**To do**
All lines in the data that hold the word "logo" need copying.

== Raw data ==

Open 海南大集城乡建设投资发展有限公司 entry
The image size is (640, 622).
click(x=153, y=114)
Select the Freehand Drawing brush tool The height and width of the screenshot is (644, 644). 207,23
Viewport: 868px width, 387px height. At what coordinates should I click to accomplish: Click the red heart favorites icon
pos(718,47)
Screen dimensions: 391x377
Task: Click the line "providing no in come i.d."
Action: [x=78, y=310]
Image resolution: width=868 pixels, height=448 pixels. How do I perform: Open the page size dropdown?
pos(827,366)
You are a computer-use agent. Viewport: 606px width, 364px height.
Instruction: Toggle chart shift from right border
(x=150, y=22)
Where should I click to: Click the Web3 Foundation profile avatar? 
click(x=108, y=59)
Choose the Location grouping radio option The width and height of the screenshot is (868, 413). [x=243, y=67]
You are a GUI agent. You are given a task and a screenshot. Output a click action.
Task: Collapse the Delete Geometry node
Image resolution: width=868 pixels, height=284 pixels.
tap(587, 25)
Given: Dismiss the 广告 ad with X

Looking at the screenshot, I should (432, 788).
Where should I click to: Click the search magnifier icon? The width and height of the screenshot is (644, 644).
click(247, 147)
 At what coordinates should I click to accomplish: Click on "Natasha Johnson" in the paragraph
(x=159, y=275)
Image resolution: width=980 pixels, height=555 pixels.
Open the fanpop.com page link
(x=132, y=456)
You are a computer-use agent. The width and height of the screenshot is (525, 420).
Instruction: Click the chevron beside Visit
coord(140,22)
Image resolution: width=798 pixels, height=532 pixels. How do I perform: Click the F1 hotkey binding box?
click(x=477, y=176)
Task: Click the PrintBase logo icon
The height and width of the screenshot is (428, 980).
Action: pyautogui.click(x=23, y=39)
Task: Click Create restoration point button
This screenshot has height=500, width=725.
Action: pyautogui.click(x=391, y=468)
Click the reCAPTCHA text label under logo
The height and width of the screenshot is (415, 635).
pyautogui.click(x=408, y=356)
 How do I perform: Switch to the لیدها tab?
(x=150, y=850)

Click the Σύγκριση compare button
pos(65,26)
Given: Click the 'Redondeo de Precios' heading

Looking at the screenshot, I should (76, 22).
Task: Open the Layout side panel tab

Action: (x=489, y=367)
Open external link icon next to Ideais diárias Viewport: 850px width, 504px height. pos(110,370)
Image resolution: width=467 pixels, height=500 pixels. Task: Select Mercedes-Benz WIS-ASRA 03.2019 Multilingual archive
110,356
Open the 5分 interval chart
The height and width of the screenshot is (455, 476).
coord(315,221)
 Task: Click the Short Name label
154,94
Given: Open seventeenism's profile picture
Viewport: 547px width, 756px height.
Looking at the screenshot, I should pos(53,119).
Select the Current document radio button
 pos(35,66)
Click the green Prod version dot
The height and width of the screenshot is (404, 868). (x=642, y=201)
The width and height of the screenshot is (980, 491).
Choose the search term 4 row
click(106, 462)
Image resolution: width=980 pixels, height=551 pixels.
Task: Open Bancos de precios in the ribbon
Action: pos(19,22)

===

**Answer for the task**
Task: Click the PrintBase logo icon
Click the reCAPTCHA text label under logo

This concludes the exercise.